I could be wrong, but I believe this post belongs on this thread:
mekender wrote:After a long 94 years, sometime this month, my only surviving grandparent will finally rest... So far, all i know is that her blood pressure is basically immeasurable and that it really is only her pacemaker that is keeping her alive... She managed to hang on long enough to see pictures of her newest great grandson last week before she started slipping down hill...
My only regret is that i didnt have the presence of mind to sit down and talk with her about her past when she was at an age where she could have had rational conversations about it.
she was born in 1914, a mere 5 months after an assassins bullet started what would become one of the most futile displays of human barbarism in all of mankind's history.
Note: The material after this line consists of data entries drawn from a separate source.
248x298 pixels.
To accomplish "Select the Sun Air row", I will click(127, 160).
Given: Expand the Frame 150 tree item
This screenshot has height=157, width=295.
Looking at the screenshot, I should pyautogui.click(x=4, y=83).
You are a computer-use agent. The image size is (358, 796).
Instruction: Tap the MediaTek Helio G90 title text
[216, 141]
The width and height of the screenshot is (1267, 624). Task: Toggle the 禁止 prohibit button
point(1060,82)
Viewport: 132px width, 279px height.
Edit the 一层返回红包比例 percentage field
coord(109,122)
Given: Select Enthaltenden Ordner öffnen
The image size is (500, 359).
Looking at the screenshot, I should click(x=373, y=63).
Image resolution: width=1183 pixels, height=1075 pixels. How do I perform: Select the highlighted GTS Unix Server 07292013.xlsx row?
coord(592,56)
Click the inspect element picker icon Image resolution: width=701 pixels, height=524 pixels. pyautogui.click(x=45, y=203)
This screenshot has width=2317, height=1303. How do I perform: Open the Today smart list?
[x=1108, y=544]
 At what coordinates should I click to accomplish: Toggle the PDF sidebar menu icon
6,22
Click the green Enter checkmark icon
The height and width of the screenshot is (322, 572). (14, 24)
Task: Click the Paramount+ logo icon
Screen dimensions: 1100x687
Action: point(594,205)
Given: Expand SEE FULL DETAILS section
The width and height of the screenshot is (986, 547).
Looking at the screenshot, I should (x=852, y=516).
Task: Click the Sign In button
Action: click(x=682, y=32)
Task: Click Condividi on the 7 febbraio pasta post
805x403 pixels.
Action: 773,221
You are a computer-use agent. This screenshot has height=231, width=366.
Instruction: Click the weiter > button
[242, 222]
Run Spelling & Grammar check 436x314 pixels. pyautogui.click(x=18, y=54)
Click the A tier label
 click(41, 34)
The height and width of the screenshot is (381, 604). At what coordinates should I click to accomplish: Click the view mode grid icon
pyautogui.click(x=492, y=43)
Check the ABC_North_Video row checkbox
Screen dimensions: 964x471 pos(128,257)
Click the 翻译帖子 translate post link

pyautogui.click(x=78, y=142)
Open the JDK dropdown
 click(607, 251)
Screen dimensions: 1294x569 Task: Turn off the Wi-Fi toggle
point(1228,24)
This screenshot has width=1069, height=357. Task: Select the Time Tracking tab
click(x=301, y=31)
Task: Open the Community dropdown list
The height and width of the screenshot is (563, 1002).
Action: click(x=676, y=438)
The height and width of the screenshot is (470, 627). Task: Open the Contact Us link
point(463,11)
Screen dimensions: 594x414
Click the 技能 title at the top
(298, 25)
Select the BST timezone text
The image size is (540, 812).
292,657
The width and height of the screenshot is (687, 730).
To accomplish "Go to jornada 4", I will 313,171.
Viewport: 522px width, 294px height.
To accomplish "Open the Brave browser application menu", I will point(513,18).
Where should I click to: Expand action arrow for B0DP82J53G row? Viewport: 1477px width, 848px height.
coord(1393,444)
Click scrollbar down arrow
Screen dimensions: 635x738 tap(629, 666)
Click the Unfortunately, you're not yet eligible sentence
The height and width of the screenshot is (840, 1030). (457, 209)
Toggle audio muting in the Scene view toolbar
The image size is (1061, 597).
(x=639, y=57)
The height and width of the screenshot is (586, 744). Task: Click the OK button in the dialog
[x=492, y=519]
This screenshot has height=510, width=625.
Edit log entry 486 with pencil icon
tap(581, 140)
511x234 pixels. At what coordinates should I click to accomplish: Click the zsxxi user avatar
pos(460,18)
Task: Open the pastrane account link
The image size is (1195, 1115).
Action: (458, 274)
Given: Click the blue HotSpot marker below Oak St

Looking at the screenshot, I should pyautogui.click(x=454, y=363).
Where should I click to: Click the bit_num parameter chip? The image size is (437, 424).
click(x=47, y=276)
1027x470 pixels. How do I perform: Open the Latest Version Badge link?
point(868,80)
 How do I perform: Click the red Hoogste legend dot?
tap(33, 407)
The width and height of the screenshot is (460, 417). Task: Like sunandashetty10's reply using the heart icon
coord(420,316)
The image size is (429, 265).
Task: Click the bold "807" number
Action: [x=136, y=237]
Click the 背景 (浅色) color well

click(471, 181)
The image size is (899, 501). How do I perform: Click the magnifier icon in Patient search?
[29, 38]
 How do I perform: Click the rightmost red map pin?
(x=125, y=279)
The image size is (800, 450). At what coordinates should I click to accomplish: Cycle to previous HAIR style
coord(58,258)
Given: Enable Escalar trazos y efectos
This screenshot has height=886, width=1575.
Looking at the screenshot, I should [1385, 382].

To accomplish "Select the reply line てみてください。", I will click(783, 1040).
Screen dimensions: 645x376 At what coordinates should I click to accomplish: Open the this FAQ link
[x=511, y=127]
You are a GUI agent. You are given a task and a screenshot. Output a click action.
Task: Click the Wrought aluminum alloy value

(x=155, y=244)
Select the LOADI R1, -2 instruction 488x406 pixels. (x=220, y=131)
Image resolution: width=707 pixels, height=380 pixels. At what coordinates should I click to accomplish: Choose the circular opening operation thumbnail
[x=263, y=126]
When she was born, cars were still new inventions, air travel was almost unheard of, indoor plumbing and electricity was rare in most of the homes of the rural south.
Imagine if you will, seeing with your own eyes the newspaper headlines from the last 94 years?
the horror of reading about Pearl Harbor, watching your brothers and neighbors and your spouse go off to war, some to come back severely scarred...
the amazement of the first time having a working toilet in your house... having electricity in your house for the first time... seeing a television for the first time... flying in an airplane for the first time... seeing man walk on the moon... and countless other events that mush have been staggering to witness...
I can only hope that her life made many other's lives better... i know that she did for me... truly, the world will be worse off without her around... but thankfully, her pain will soon be over and she will be going home.
if any of you have older relatives, take some time to go and just talk with them... ask the about their past... it might not be much longer before they are unable to tell their tales... dont wait until it is too late to find out about all the wonderful things that your ancestors did and saw.
If time, chance and random process can produce a platypus why not an ammo tree?
Flintlock Tom wrote:I could be wrong, but I believe this post belongs on this thread:
no sir, remembering someone that dies of old age is a big difference from someone that was selfish enough to kill themselves.
“I no longer need to run as a Presidential Candidate for the Socialist Party. The Democrat Party has adopted our platform.” - Norman Thomas, a six time candidate for president for the Socialist Party, 1944
I've have to agree with Chris on this one. In all the normal range of circumstances, suicide is a horribly selfish expression of a treatable sickness. Twice I have had to drag someone to treatment who had tried to harm themselves, and there is nothing positive about that experience. Having someone you love trying to kill themselves because "No one cares, they have no hope, etc..." is a horrible feeling.
It is sad that Frank is gone, but it is a sad preventable event. Making a big deal of it just makes it more likely in the future.